▶ [EXTRAIT DU TEXTE]:
◆ ◆ ◆
Les enjeux du débat autour du Grand Paris …

 

20090312PHOWWW00102.jpgLes deux débats publics sur l' »Arc Express » et le « Grand Paris » permettent aux usagers d’avoir une clarification bienvenue et nécessaire sur le contenu des deux projets, leurs modalités comme leurs zones d’ombre …

Deux rappels toutefois, ces débats n’engagent aucunement les maîtres d’ouvrage (la Région pour Arc express, la Société du Grand Paris pour le Grand Huit), chacun restant libre de sa decision finale , et de la même manière cette procédure  ne constitue ni un lieu de décision ou de négociation, mais un simple espace d’information et d’écoute.

Entre les productions issues de la consultation internationale des architectes autour du Grand Paris et le projet preparé en catimini sans l’ombre d’une concertation par Christian Blanc, le secrétaire d’Etat au cigare (passion partagée avec le Président de la SGP M Santini), il y a plus qu’une difference, il y a un changement de paradigme.

Autre élément à prendre en compte, et au combien déterminant, le niveau du réseau actuel, qui est totalement saturé quarante ans après la création du RER. Le tout TGV est passé par, aspirant toutes les  ressources financières de la SNCF et de RFF. Une situation identifiée désormais par la Cour des comptes  «Entre 2001 et 2009, le trafic sur les réseaux du transport régional a augmenté de près de 20% sans que les infrastructures évoluent en conséquence», indique t’elle dans le rapport qu’elle a consacré au système de transport parisien.

Un constat presque incompatible avec le projet gouvernemental, vu le contexte de rarefaction de l’argent public qui caractérise la période actuelle. Si effectivement la Société du Grand Paris accapare les financements dédiés au transport public en Ile de France, rien ne pourra se faire ailleurs, un élément determinant dans ces débats. Le STIF et la Région ont décidé d’injecter 18 milliards dans une rénovation du réseau actuel car l’urgence est bien là.

L’avis négatif du conseil d’Etat sur le Schéma directeur d’Ile-de-France ne simplifie pas la donne, loin s’en faut, la plus haute juridiction administrative a estimé que le vote des lois Grand Paris et Grenelle 2 rendait caduc le document régional.  Plusieurs solutions dés lors sont possibles pour le gouvernement : passer outre cet avis (il n’est que consultatif), légiférer et valider  le Sdrif, ou relancer la procédure … Et il y a urgence, car désormais le  document d’urbanisme se référence est celui … de 1994 !!!

 

Quelle contribution peut on apporter à ces débats ? Notamment et surtout lorsque l’on reside en grande couronne, car il faut se garder de ne laisser aucun territoire sur le chemin, telle est la question  ?

 

 

 

Un réseau de transport exsangue

La Cour des Comptes souligne que si les investissements de la RATP ont considérablement augmenté ces dernières années, la SNCF et RFF ont négligé de rénover le réseau francilien.
Conséquence directe de ce sous-investissement, la degradation de la qualité du service aux voyageurs. Didier Migaud le premier Président estime que dans ces circonstances, «l’importance des besoins justifie qu’une priorité soit donnée aux projets de modernisation des lignes existantes et à des extensions limitées du réseau».
◆ ◆ ◆
▶ [LIGNES RÉPERTORIÉES]:
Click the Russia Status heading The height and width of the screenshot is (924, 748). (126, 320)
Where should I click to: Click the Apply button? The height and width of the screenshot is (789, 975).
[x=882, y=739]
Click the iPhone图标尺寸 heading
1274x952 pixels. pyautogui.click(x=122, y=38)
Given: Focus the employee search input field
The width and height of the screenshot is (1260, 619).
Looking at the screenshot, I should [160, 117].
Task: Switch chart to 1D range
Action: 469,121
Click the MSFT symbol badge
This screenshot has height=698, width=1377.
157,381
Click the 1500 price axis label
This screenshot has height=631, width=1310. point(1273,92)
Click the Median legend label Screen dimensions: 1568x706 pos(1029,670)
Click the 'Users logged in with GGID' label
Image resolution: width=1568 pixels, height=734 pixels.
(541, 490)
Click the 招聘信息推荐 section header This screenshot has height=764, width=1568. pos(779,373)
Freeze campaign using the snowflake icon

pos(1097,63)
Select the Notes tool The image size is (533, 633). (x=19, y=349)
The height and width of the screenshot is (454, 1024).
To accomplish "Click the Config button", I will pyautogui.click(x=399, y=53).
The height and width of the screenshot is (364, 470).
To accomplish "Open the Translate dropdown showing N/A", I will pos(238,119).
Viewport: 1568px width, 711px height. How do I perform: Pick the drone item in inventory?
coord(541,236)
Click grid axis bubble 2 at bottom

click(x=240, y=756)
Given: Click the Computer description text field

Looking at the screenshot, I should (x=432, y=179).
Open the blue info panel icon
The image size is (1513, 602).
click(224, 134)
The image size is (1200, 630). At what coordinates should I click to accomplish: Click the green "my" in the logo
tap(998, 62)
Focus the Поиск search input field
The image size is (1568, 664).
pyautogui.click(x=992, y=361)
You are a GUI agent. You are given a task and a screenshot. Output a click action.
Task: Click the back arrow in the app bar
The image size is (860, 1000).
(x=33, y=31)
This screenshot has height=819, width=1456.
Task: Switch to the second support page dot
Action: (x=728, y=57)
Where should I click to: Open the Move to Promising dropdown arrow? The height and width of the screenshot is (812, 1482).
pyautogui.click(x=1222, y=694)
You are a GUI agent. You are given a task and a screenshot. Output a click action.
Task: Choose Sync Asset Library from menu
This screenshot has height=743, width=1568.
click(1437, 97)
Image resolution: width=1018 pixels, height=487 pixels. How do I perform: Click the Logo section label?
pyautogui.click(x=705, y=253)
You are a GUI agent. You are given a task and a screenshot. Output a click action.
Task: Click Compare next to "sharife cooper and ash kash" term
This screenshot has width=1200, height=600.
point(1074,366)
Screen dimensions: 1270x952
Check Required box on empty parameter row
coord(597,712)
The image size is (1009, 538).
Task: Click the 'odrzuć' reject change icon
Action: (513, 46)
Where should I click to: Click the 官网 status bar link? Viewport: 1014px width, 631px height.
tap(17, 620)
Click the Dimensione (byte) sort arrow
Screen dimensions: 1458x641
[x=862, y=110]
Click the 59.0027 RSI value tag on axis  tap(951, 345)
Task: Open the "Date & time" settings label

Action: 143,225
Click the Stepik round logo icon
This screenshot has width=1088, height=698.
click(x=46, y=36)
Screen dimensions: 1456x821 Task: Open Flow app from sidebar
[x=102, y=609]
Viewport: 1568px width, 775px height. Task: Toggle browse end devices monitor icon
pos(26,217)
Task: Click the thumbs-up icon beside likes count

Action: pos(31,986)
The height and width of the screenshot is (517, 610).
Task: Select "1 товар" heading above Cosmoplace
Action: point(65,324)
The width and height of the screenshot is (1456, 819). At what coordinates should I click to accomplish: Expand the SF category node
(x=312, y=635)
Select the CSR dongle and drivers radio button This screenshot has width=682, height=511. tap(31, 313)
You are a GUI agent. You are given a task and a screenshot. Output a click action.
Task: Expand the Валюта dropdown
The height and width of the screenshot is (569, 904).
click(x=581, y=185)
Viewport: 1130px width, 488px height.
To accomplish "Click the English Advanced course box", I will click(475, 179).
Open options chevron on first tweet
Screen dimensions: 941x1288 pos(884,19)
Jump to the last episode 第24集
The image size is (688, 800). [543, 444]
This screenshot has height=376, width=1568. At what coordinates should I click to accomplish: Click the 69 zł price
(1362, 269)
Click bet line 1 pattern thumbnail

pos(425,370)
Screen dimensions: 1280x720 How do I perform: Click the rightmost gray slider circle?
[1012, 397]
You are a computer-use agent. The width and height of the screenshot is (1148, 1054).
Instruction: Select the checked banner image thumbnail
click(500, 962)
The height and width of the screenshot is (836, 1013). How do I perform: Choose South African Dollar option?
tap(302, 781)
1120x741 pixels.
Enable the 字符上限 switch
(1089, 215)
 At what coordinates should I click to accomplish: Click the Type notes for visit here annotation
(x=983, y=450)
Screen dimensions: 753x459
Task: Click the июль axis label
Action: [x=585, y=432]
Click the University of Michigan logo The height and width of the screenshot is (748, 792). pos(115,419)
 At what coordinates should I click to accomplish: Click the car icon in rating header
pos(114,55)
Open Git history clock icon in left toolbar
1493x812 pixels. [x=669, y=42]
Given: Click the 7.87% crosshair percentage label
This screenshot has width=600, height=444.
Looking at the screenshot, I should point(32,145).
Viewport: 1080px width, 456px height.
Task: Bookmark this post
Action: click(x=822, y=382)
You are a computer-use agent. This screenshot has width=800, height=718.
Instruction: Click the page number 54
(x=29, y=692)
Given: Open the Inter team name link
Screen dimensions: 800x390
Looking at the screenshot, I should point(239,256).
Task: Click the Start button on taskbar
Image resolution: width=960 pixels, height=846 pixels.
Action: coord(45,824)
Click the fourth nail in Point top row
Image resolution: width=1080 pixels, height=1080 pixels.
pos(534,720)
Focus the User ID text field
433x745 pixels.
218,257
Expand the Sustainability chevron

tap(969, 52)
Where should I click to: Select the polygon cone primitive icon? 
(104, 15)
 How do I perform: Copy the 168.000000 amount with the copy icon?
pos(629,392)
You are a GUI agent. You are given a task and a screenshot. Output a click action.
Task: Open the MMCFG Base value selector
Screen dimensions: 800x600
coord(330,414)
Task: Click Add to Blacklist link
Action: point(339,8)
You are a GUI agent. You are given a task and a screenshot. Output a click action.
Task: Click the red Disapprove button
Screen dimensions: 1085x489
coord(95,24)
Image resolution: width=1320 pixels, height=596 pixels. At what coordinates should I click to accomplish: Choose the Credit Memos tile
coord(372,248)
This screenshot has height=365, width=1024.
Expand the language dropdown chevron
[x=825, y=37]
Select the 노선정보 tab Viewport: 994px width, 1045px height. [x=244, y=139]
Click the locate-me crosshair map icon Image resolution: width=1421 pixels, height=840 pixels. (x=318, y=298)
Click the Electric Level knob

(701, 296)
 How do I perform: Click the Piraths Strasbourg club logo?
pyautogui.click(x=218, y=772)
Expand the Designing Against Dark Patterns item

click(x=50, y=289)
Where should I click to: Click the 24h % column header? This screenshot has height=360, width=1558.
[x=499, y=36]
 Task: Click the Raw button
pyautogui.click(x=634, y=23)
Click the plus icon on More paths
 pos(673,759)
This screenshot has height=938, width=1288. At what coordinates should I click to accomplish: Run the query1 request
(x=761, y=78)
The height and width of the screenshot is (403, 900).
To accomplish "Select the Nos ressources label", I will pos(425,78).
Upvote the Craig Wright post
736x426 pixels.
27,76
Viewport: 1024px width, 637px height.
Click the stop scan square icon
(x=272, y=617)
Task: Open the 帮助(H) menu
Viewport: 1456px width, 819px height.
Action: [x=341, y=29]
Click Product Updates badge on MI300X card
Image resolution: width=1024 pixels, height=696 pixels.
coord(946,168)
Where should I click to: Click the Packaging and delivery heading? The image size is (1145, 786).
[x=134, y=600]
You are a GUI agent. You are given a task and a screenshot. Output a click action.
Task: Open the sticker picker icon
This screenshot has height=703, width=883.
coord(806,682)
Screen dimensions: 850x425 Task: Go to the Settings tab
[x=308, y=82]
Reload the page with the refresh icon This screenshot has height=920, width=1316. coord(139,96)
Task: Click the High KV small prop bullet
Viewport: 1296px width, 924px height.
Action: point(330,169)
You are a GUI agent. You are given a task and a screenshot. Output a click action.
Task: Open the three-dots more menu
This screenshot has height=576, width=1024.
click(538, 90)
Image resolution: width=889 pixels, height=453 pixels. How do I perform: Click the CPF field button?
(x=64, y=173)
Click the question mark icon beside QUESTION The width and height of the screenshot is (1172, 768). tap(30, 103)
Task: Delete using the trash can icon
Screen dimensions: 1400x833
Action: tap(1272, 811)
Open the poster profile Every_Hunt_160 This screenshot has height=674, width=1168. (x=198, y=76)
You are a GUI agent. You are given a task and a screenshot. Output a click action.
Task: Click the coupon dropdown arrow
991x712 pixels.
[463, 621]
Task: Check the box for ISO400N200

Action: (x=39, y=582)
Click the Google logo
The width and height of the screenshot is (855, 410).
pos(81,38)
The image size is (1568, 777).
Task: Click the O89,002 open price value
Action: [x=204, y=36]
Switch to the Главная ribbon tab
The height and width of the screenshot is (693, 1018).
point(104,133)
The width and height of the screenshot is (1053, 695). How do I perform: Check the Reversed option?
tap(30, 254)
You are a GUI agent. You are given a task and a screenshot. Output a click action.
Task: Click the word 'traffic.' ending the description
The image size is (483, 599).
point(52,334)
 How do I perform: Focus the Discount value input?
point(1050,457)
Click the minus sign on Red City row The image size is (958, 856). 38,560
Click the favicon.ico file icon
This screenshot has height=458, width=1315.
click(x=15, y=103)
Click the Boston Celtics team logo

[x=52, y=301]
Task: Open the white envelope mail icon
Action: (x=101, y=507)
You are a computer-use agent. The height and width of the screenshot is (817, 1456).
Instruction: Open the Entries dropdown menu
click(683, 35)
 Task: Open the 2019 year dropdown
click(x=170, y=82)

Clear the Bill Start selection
◆ ◆ ◆
▶ [CONSIGNE A]:
D'après le texte sur les débats du Grand Paris, quelle somme le STIF et la Région ont-ils décidé d'injecter dans la rénovation du réseau actuel ?
▶ [CONSIGNE B]:
Prolongez le texte sur les débats du Grand Paris à partir de l'endroit où il s'arrête.

▶ [RÉPONSE ATTENDUE A]:
18 milliards.

▶ [RÉPONSE ATTENDUE B]:
Les sages de la Cour suggèrent donc de prendre le temps de la réflexion, «tout est une question de phasage dans le temps».

 

Question centrale : le financement

Concernant le  projet gouvernemental, les plus grandes incertitudes règnent, tant au niveau des 24 milliards nécessaires au financement de l’infrastructure que sur le cout de la gestion. Qui paiera?

Gilles Carrez, le rapporteur UMP du budget à l’Assemblée nationale a exploré des pistes de solution, elles sont plurielles et ont un point commun, elles risquent de faire mal : augmentation du versement transport payé par les entreprises, de la contribution versée par les usagers, croissance du nombre d’usagers, plus tout un cocktail  de taxes et de recettes variées …

Rappelons que le versement transport payé par les entreprises est trop peu modulé et ne tient pas assez compte du degré de  service rendu par le réseau : un employeur bien desservi, a le même VT qu’un employeur qui l’ait beaucoup moins. En plus de l’inégalité de cette solution, cela incite les employeurs à se localiser dans les zones les mieux desservies, une situation qui aggrave les inégalités territoriales, et les déplacements pendulaires entre grande couronne et region parisienne.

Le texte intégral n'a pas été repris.